Version: 3.15

Getting Started with ScalarDB Analytics

This tutorial describes how to run analytical queries on sample data by using ScalarDB Analytics. The source code is available at https://github.com/scalar-labs/scalardb-samples/tree/main/scalardb-analytics-spark-sample.

ScalarDB Analytics in its current version leverages Apache Spark as its execution engine. It provides a unified view of ScalarDB-managed and non-ScalarDB-managed data sources by using a Spark custom catalog. By using ScalarDB Analytics, you can treat tables from these data sources as native Spark tables. This allows you to execute arbitrary Spark SQL queries seamlessly. For example, you can join a table stored in Cassandra with a table in PostgreSQL to perform cross-database analysis with ease.

Overview of the sample application

This sample tutorial demonstrates how to configure Spark to enable ScalarDB Analytics and perform interactive analyses using spark-sql on tables provided by ScalarDB Analytics.

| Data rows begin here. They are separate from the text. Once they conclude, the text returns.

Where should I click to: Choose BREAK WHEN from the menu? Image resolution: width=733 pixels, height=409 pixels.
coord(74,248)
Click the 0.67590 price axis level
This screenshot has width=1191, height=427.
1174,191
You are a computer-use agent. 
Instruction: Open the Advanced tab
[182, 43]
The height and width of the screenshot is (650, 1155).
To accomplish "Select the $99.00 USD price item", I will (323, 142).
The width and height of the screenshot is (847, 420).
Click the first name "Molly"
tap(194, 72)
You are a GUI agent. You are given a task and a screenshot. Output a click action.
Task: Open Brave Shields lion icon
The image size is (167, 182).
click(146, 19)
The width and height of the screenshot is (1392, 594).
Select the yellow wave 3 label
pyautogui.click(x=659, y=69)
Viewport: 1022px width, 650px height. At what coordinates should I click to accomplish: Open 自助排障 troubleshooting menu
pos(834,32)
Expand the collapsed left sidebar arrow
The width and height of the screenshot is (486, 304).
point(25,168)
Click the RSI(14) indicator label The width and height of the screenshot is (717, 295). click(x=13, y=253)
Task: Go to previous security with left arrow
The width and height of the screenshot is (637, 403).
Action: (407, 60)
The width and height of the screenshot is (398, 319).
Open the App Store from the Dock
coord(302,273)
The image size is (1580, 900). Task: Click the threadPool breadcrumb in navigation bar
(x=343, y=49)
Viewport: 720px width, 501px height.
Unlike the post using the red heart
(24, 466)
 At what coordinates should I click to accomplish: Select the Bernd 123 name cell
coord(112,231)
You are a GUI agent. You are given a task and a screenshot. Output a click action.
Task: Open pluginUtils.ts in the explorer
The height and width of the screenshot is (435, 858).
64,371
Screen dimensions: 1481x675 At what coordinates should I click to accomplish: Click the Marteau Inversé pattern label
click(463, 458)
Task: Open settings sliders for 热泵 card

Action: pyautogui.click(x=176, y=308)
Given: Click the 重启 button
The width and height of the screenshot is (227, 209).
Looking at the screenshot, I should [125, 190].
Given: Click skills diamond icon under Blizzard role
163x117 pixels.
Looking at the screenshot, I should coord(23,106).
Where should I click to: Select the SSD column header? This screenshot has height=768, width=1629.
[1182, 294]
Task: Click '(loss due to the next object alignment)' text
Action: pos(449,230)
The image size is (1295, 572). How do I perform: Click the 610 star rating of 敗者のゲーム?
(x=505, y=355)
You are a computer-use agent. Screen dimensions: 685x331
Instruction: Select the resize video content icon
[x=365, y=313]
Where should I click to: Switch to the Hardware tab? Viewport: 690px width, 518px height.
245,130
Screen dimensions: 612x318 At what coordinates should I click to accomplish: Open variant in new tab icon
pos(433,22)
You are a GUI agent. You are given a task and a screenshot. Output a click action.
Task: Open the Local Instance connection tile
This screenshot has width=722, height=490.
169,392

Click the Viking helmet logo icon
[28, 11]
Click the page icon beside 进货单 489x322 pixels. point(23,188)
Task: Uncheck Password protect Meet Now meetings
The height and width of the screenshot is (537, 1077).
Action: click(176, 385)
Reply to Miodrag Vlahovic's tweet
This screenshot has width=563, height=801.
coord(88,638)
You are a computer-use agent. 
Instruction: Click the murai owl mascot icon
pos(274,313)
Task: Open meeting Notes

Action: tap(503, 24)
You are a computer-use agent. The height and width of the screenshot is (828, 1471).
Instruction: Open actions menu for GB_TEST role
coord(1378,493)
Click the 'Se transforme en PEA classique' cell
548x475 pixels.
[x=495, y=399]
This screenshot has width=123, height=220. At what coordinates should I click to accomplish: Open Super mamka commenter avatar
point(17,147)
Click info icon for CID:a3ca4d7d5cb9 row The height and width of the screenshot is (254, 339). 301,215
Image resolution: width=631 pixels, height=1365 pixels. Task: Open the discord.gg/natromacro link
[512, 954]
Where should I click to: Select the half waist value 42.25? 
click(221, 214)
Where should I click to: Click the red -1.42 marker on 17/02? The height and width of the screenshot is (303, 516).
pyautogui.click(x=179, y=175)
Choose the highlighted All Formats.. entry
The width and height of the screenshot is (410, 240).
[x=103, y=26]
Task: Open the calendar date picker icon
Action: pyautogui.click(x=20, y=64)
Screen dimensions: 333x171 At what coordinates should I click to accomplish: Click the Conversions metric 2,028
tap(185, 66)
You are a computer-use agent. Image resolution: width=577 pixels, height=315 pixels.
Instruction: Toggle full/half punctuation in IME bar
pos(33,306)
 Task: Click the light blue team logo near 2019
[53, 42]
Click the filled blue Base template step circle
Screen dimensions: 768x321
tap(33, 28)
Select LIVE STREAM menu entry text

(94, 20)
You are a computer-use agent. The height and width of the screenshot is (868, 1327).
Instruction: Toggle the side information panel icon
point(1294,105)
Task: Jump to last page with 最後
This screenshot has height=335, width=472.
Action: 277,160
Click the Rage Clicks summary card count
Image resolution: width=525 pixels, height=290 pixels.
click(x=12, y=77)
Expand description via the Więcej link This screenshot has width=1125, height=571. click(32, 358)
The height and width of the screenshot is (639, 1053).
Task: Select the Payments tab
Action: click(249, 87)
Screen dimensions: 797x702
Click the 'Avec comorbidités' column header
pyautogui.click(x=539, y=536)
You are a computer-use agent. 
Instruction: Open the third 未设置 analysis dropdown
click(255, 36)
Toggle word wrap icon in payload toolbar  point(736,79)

Prerequisites for this sample application

Docker 20.10 or later with Docker Compose V2 or later

warning

You need to have a license key (trial license or commercial license) to use ScalarDB Analytics. If you don't have a license key, please contact us.

Step 1: Set up ScalarDB Analytics

Clone the ScalarDB samples repository

Open Terminal, and clone the ScalarDB samples repository by running the following command:

git clone https://github.com/scalar-labs/scalardb-samples

Then, go to the directory that contains the sample application by running the following command:

cd scalardb-samples/scalardb-analytics-spark-sample

Set your license information

ScalarDB Analytics requires valid license information to be specified in the Spark configuration. You can provide your license details in the spark-defaults.conf file.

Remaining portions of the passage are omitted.